Document excerpt »
What Is Leadership?
What is leadership?
lead•er•ship Ä|lē-dər-|shipÄ noun 1 a position as a leader of a group, organization, etc. 2 the time when a person holds the position of leader. 3 the power or ability to lead other people.*
Google “great quotes about leadership” — Google, of course, that’s what we do! — and there is no shortage of inspirational entries.
Dwight D. Eisenhower is credited with saying, “Leadership is the art of getting someone else to do something you want done because he wants to do it.”
From Martin Luther King Jr.: “A genuine leader is not a searcher for consensus but a molder of consensus.”
Said Jeannette Rankin, the first woman to hold national office in the United States: “You take people as far as they will go, not as far as you would like them to go.”
“To handle yourself, use your head,” said Eleanor Roosevelt. “To handle others, use your heart.”
John F. Kennedy: “Leadership and learning are indispensable to each other.”
Yet, what really is the definition of leadership … at Stetson? More importantly, who is defining leadership at the university, and how? The following pages offer insight, only a sampling, beginning at the top.
“I virtually never think about ‘leadership,’ per se. I just think about doing the best job I can do for the place that is in my care. It’s only in retrospect that it either looks like leadership or it doesn’t. … I don’t work toward a legacy. I just work toward making this wonderful university the best I can make it, to allow Stetson to grow stronger academically and financially. … I build great teams. We agree on a vision. I get out of the way of really great, talented people. I nurture talent.” — President Wendy B. Libby, Ph.D.
“Leadership involves guiding people and organizations to places that they cannot see for themselves, getting them to believe that greater things are possible than what is currently happening. Leading a group — whether students in a class, faculty in a meeting or administrators who represent a variety of areas — requires communication, innovation, inspiration and visioning, all of which are inherent in that first statement.
“The job of all leaders is to vision for the future — to see what possibilities are. To me, that’s where the gift of wisdom — the ability to see past what you might initially see — can be a great asset. In some sense, wisdom is a gift, earned over time and through experience. Great leaders, then, have the wisdom to offer insight into opportunities for the future.” — Noel Painter, Ph.D., Interim Executive Vice President and Provost; Associate Professor of Music
“Research demonstrates that new tensions to traditional models of leadership exist. Technologies are catalyzing faster change and the marketplace is now a global one. And, our workforce is becoming more team-centric, diverse and younger and older at the same time. As a result, an urgent challenge of the 21st century is the definition of leadership, the value of leadership and what fundamental skills, capabilities and dispositions are critical to fostering nimble leaders.

Data extract »
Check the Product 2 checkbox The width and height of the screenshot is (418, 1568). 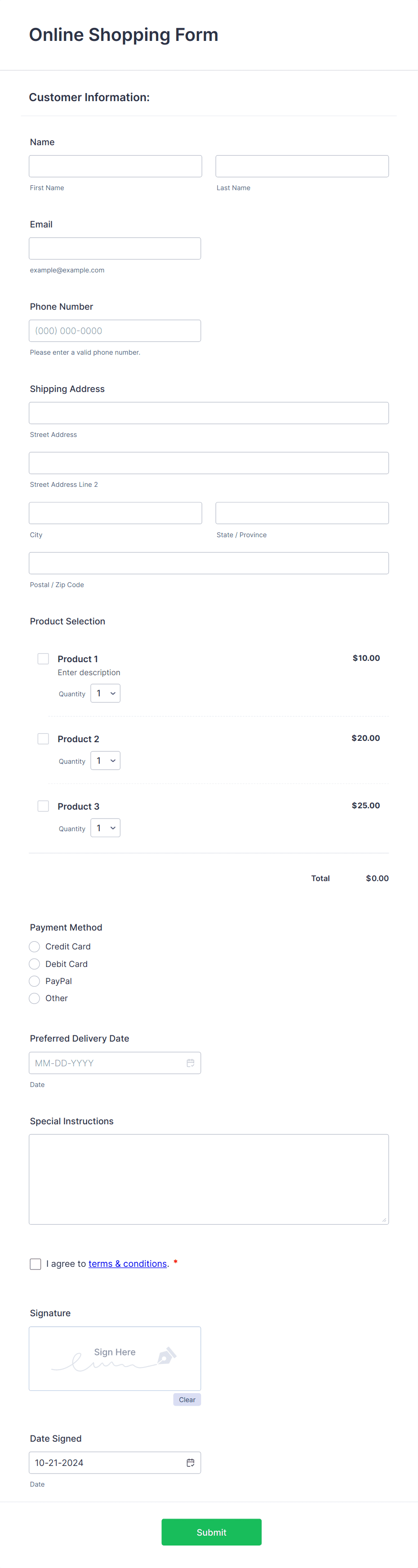43,738
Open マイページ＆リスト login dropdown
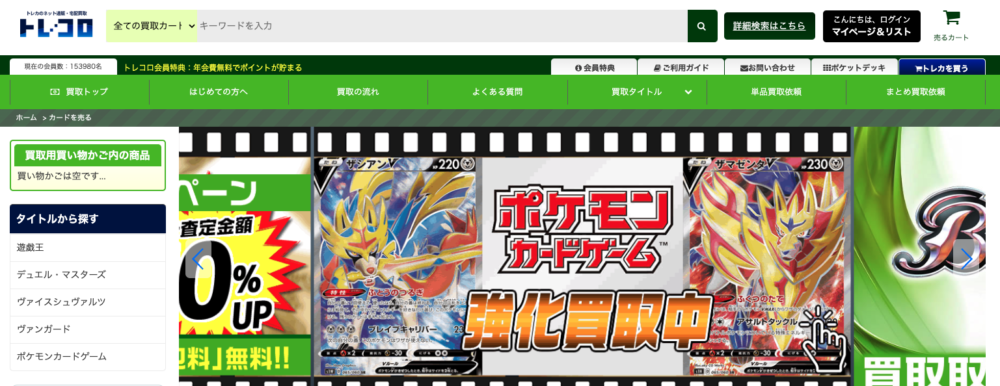1000x386 pixels. pyautogui.click(x=871, y=26)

Task requirements »
1. In the leadership text, who is described as the first woman to hold national office in the United States?
2. Update the leadership text, giving everything from "Yet, what really" down to "B. Libby, Ph.D." again with "Stetson" replaced by "the university".

Full solutions »
1. Jeannette Rankin

2.
Yet, what really is the definition of leadership … at the university? More importantly, who is defining leadership at the university, and how? The following pages offer insight, only a sampling, beginning at the top.
“I virtually never think about ‘leadership,’ per se. I just think about doing the best job I can do for the place that is in my care. It’s only in retrospect that it either looks like leadership or it doesn’t. … I don’t work toward a legacy. I just work toward making this wonderful university the best I can make it, to allow the university to grow stronger academically and financially. … I build great teams. We agree on a vision. I get out of the way of really great, talented people. I nurture talent.” — President Wendy B. Libby, Ph.D.